1.1 The Goals of This Tutorial

This tutorial aims to introduce you to the process of building RESTful APIs using Laravel. By the end of this tutorial, you will have built your own API and understand the fundamentals of Laravel API development.

1.2 What You'll Learn

You'll get hands-on experience:

  • Setting up your Laravel environment
  • Defining routes and controllers
  • Handling HTTP requests and responses
  • Implementing CRUD operations
  • Validating inputs

1.3 Prerequisites

  • Basic knowledge of PHP
  • Familiarity with HTTP and REST
  • Laravel, Composer and Postman installed on your computer

2. Step-by-Step Guide

2.1 Setting Up Laravel

First, let's create a new Laravel project. Open your terminal and type:

composer create-project --prefer-dist laravel/laravel blog

This will create a new Laravel project named blog.

2.2 Defining Routes

Routes in Laravel are defined in the routes/api.php file. Let's define a route for retrieving blog posts:

Route::get('/posts', 'PostController@index');

This means when we make a GET request to /posts, Laravel will execute the index method of PostController.
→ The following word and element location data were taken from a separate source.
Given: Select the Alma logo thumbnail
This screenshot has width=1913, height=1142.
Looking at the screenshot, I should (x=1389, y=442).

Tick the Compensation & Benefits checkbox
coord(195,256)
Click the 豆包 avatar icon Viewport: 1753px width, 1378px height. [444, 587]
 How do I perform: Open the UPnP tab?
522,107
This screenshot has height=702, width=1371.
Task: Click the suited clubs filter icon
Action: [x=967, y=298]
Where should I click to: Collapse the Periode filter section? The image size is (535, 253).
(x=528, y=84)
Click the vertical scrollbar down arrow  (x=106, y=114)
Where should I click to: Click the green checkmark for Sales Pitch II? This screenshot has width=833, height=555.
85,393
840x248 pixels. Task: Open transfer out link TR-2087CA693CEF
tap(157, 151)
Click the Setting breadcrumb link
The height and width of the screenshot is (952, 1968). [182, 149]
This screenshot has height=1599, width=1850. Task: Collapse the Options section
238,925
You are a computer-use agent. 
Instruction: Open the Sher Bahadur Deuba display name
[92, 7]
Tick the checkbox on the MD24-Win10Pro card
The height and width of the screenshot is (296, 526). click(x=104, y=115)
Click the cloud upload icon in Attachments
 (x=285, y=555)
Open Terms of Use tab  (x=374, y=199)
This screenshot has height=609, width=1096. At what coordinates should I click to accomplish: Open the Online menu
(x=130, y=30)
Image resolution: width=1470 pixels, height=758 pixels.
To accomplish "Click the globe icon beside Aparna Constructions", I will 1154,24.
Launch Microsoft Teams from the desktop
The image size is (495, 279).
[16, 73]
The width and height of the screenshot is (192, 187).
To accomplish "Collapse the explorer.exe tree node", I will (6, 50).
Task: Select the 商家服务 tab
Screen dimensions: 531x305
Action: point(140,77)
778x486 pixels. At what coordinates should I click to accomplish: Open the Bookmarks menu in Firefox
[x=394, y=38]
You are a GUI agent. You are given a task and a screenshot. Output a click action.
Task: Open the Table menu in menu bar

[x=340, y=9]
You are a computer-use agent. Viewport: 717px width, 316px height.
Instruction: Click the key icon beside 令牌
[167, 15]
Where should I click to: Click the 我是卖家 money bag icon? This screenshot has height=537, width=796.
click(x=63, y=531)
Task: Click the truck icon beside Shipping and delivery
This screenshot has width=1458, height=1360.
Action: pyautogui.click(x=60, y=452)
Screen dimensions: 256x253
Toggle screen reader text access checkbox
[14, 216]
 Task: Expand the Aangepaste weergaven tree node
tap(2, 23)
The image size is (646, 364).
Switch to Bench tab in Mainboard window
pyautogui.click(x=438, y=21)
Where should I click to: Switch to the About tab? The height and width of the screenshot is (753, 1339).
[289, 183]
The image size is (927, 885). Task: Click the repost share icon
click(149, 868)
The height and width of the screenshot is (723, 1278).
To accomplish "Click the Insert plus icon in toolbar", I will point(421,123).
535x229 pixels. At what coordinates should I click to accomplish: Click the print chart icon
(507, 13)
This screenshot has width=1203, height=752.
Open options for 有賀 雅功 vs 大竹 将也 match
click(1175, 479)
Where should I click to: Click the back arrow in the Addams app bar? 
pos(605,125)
2.3 Creating the Controller

Now, let's generate the PostController:

php artisan make:controller PostController --api

This command creates a controller with methods for each API verb (index, show, store, update, delete).

3. Code Examples

3.1 CRUD Operations

Let's add logic to our controller for CRUD operations. We'll use Eloquent ORM, Laravel's built-in ORM.

<?php

namespace App\Http\Controllers;

use Illuminate\Http\Request;
use App\Post;

class PostController extends Controller
{
    // Show all posts
    public function index()
    {
        return Post::all();
    }

    // Store a new post
    public function store(Request $request)
    {
        return Post::create($request->all());
    }

    // Show a single post
    public function show(Post $post)
    {
        return $post;
    }

    // Update a post
    public function update(Request $request, Post $post)
    {
        $post->update($request->all());
        return $post;
    }

    // Delete a post
    public function destroy(Post $post)
    {
        $post->delete();
        return response()->json(null, 204);
    }
}

Each method corresponds to a CRUD operation and handles HTTP requests accordingly.

4. Summary

In this tutorial, you learned how to set up a Laravel project, define routes, create controllers, and implement CRUD operations. You are now able to build a RESTful API using Laravel.

5. Practice Exercises

5.1 Exercise 1

Create a new Laravel project and define routes for a resource other than Post. Generate a corresponding controller.

5.2 Exercise 2

In the controller you just created, implement the index and show methods to return all instances of your resource and a single instance, respectively.

5.3 Exercise 3

Complete the CRUD operations by adding store, update, and destroy methods to your controller.

For further practice, consider adding validation to your API endpoints, or adding additional functionality such as filtering or sorting.

Remember: The best way to learn is by doing. Happy coding!